[Entrées issues d'un recueil]
--- --- ---
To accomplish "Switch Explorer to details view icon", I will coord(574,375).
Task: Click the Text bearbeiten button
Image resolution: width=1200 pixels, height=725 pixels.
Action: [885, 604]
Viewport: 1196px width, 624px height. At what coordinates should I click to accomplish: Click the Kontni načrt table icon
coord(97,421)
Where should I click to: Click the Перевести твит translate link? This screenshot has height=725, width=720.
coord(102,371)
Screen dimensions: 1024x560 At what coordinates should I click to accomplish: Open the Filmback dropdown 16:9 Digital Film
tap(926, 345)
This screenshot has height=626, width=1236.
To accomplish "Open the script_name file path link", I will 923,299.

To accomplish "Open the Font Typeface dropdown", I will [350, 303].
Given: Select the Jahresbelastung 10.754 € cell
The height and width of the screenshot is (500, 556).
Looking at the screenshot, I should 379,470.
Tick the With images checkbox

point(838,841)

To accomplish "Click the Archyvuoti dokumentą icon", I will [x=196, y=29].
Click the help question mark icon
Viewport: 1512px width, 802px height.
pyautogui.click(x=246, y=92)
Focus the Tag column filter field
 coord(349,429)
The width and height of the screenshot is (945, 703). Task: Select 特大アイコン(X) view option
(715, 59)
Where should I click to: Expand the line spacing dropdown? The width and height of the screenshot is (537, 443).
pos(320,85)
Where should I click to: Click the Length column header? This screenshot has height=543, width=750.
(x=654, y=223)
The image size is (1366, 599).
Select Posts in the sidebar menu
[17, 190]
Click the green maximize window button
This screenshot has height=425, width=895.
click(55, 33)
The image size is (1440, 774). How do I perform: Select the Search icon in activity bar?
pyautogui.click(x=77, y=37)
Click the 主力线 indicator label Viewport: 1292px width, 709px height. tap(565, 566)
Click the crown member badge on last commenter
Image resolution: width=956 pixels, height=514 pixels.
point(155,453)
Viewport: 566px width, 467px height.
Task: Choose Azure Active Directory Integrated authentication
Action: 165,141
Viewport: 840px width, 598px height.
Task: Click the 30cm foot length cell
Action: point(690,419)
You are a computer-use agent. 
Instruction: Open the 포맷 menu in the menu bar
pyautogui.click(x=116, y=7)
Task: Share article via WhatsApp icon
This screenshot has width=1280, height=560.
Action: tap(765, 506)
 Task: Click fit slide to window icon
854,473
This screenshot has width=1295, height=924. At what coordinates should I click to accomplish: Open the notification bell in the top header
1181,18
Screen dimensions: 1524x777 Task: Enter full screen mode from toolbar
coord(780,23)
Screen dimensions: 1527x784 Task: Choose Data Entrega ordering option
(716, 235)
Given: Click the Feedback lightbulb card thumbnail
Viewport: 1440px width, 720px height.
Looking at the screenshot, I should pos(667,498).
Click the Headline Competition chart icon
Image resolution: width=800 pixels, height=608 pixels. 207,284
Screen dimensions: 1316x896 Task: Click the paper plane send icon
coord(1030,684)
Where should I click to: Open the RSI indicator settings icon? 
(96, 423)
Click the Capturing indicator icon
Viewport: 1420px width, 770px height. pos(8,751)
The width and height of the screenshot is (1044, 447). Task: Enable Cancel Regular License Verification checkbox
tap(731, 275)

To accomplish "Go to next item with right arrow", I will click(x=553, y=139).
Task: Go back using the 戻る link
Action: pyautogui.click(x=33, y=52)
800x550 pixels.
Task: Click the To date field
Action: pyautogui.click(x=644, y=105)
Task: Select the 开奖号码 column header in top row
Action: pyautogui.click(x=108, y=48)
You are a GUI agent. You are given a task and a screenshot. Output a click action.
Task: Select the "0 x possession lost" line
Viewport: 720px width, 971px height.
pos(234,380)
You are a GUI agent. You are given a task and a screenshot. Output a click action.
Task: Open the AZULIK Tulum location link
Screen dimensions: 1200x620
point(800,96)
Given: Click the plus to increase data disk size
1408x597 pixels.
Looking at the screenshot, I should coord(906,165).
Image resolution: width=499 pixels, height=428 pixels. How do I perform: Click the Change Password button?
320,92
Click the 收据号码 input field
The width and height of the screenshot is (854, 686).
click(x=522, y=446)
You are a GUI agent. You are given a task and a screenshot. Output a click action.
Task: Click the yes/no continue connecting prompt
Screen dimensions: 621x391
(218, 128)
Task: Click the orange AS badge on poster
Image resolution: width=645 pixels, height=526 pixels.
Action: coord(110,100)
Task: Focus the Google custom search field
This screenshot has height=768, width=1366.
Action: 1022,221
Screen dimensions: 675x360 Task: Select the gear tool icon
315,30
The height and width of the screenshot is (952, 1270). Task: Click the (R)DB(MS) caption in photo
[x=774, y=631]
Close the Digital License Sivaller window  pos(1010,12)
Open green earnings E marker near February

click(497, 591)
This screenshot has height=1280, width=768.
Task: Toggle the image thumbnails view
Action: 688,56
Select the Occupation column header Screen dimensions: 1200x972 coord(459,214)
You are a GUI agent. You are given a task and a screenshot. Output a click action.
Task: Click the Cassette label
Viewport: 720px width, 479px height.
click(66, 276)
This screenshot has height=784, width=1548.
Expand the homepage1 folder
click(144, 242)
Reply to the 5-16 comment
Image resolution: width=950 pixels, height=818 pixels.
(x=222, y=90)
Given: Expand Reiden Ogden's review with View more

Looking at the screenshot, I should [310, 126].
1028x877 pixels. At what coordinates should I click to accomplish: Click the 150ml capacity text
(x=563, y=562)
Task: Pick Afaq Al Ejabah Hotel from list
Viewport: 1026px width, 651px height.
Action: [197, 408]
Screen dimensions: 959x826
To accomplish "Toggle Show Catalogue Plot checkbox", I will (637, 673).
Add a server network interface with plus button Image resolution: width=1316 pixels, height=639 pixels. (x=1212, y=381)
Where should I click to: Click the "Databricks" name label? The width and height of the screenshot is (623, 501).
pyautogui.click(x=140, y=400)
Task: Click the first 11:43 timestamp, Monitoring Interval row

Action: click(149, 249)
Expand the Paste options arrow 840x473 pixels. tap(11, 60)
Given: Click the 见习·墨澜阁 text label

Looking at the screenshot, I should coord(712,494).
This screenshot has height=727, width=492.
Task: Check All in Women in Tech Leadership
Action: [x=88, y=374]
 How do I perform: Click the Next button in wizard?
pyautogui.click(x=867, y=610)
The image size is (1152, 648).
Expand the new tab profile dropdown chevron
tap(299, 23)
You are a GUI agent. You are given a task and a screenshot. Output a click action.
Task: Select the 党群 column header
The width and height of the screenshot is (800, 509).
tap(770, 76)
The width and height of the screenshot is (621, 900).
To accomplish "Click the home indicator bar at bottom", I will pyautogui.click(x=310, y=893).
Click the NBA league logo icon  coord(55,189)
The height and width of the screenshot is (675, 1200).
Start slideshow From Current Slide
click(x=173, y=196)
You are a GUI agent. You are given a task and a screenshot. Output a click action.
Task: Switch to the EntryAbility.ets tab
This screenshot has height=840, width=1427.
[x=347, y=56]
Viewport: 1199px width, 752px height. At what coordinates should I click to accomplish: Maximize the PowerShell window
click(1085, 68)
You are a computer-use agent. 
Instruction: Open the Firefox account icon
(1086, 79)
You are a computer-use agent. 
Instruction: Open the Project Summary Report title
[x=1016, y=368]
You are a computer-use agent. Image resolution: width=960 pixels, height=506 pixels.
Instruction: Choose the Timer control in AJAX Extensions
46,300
--- --- ---
• **À FAIRE**:
Pourriez-vous recopier à l'identique l'ensemble des entrées ci-dessus, de la première à la dernière, sans en omettre aucune ?

• **SOLUTION CI-DESSOUS**:
To accomplish "Switch Explorer to details view icon", I will coord(574,375).
Task: Click the Text bearbeiten button
Image resolution: width=1200 pixels, height=725 pixels.
Action: [885, 604]
Viewport: 1196px width, 624px height. At what coordinates should I click to accomplish: Click the Kontni načrt table icon
coord(97,421)
Where should I click to: Click the Перевести твит translate link? This screenshot has height=725, width=720.
coord(102,371)
Screen dimensions: 1024x560 At what coordinates should I click to accomplish: Open the Filmback dropdown 16:9 Digital Film
tap(926, 345)
This screenshot has height=626, width=1236.
To accomplish "Open the script_name file path link", I will 923,299.

To accomplish "Open the Font Typeface dropdown", I will [350, 303].
Given: Select the Jahresbelastung 10.754 € cell
The height and width of the screenshot is (500, 556).
Looking at the screenshot, I should 379,470.
Tick the With images checkbox

point(838,841)

To accomplish "Click the Archyvuoti dokumentą icon", I will [x=196, y=29].
Click the help question mark icon
Viewport: 1512px width, 802px height.
pyautogui.click(x=246, y=92)
Focus the Tag column filter field
 coord(349,429)
The width and height of the screenshot is (945, 703). Task: Select 特大アイコン(X) view option
(715, 59)
Where should I click to: Expand the line spacing dropdown? The width and height of the screenshot is (537, 443).
pos(320,85)
Where should I click to: Click the Length column header? This screenshot has height=543, width=750.
(x=654, y=223)
The image size is (1366, 599).
Select Posts in the sidebar menu
[17, 190]
Click the green maximize window button
This screenshot has height=425, width=895.
click(55, 33)
The image size is (1440, 774). How do I perform: Select the Search icon in activity bar?
pyautogui.click(x=77, y=37)
Click the 主力线 indicator label Viewport: 1292px width, 709px height. tap(565, 566)
Click the crown member badge on last commenter
Image resolution: width=956 pixels, height=514 pixels.
point(155,453)
Viewport: 566px width, 467px height.
Task: Choose Azure Active Directory Integrated authentication
Action: 165,141
Viewport: 840px width, 598px height.
Task: Click the 30cm foot length cell
Action: point(690,419)
You are a computer-use agent. 
Instruction: Open the 포맷 menu in the menu bar
pyautogui.click(x=116, y=7)
Task: Share article via WhatsApp icon
This screenshot has width=1280, height=560.
Action: tap(765, 506)
 Task: Click fit slide to window icon
854,473
This screenshot has width=1295, height=924. At what coordinates should I click to accomplish: Open the notification bell in the top header
1181,18
Screen dimensions: 1524x777 Task: Enter full screen mode from toolbar
coord(780,23)
Screen dimensions: 1527x784 Task: Choose Data Entrega ordering option
(716, 235)
Given: Click the Feedback lightbulb card thumbnail
Viewport: 1440px width, 720px height.
Looking at the screenshot, I should pos(667,498).
Click the Headline Competition chart icon
Image resolution: width=800 pixels, height=608 pixels. 207,284
Screen dimensions: 1316x896 Task: Click the paper plane send icon
coord(1030,684)
Where should I click to: Open the RSI indicator settings icon? 
(96, 423)
Click the Capturing indicator icon
Viewport: 1420px width, 770px height. pos(8,751)
The width and height of the screenshot is (1044, 447). Task: Enable Cancel Regular License Verification checkbox
tap(731, 275)

To accomplish "Go to next item with right arrow", I will click(x=553, y=139).
Task: Go back using the 戻る link
Action: pyautogui.click(x=33, y=52)
800x550 pixels.
Task: Click the To date field
Action: pyautogui.click(x=644, y=105)
Task: Select the 开奖号码 column header in top row
Action: pyautogui.click(x=108, y=48)
You are a GUI agent. You are given a task and a screenshot. Output a click action.
Task: Select the "0 x possession lost" line
Viewport: 720px width, 971px height.
pos(234,380)
You are a GUI agent. You are given a task and a screenshot. Output a click action.
Task: Open the AZULIK Tulum location link
Screen dimensions: 1200x620
point(800,96)
Given: Click the plus to increase data disk size
1408x597 pixels.
Looking at the screenshot, I should coord(906,165).
Image resolution: width=499 pixels, height=428 pixels. How do I perform: Click the Change Password button?
320,92
Click the 收据号码 input field
The width and height of the screenshot is (854, 686).
click(x=522, y=446)
You are a GUI agent. You are given a task and a screenshot. Output a click action.
Task: Click the yes/no continue connecting prompt
Screen dimensions: 621x391
(218, 128)
Task: Click the orange AS badge on poster
Image resolution: width=645 pixels, height=526 pixels.
Action: coord(110,100)
Task: Focus the Google custom search field
This screenshot has height=768, width=1366.
Action: 1022,221
Screen dimensions: 675x360 Task: Select the gear tool icon
315,30
The height and width of the screenshot is (952, 1270). Task: Click the (R)DB(MS) caption in photo
[x=774, y=631]
Close the Digital License Sivaller window  pos(1010,12)
Open green earnings E marker near February

click(497, 591)
This screenshot has height=1280, width=768.
Task: Toggle the image thumbnails view
Action: 688,56
Select the Occupation column header Screen dimensions: 1200x972 coord(459,214)
You are a GUI agent. You are given a task and a screenshot. Output a click action.
Task: Click the Cassette label
Viewport: 720px width, 479px height.
click(66, 276)
This screenshot has height=784, width=1548.
Expand the homepage1 folder
click(144, 242)
Reply to the 5-16 comment
Image resolution: width=950 pixels, height=818 pixels.
(x=222, y=90)
Given: Expand Reiden Ogden's review with View more

Looking at the screenshot, I should [310, 126].
1028x877 pixels. At what coordinates should I click to accomplish: Click the 150ml capacity text
(x=563, y=562)
Task: Pick Afaq Al Ejabah Hotel from list
Viewport: 1026px width, 651px height.
Action: [197, 408]
Screen dimensions: 959x826
To accomplish "Toggle Show Catalogue Plot checkbox", I will (637, 673).
Add a server network interface with plus button Image resolution: width=1316 pixels, height=639 pixels. (x=1212, y=381)
Where should I click to: Click the "Databricks" name label? The width and height of the screenshot is (623, 501).
pyautogui.click(x=140, y=400)
Task: Click the first 11:43 timestamp, Monitoring Interval row

Action: click(149, 249)
Expand the Paste options arrow 840x473 pixels. tap(11, 60)
Given: Click the 见习·墨澜阁 text label

Looking at the screenshot, I should coord(712,494).
This screenshot has height=727, width=492.
Task: Check All in Women in Tech Leadership
Action: [x=88, y=374]
 How do I perform: Click the Next button in wizard?
pyautogui.click(x=867, y=610)
The image size is (1152, 648).
Expand the new tab profile dropdown chevron
tap(299, 23)
You are a GUI agent. You are given a task and a screenshot. Output a click action.
Task: Select the 党群 column header
The width and height of the screenshot is (800, 509).
tap(770, 76)
The width and height of the screenshot is (621, 900).
To accomplish "Click the home indicator bar at bottom", I will pyautogui.click(x=310, y=893).
Click the NBA league logo icon  coord(55,189)
The height and width of the screenshot is (675, 1200).
Start slideshow From Current Slide
click(x=173, y=196)
You are a GUI agent. You are given a task and a screenshot. Output a click action.
Task: Switch to the EntryAbility.ets tab
This screenshot has height=840, width=1427.
[x=347, y=56]
Viewport: 1199px width, 752px height. At what coordinates should I click to accomplish: Maximize the PowerShell window
click(1085, 68)
You are a computer-use agent. 
Instruction: Open the Firefox account icon
(1086, 79)
You are a computer-use agent. 
Instruction: Open the Project Summary Report title
[x=1016, y=368]
You are a computer-use agent. Image resolution: width=960 pixels, height=506 pixels.
Instruction: Choose the Timer control in AJAX Extensions
46,300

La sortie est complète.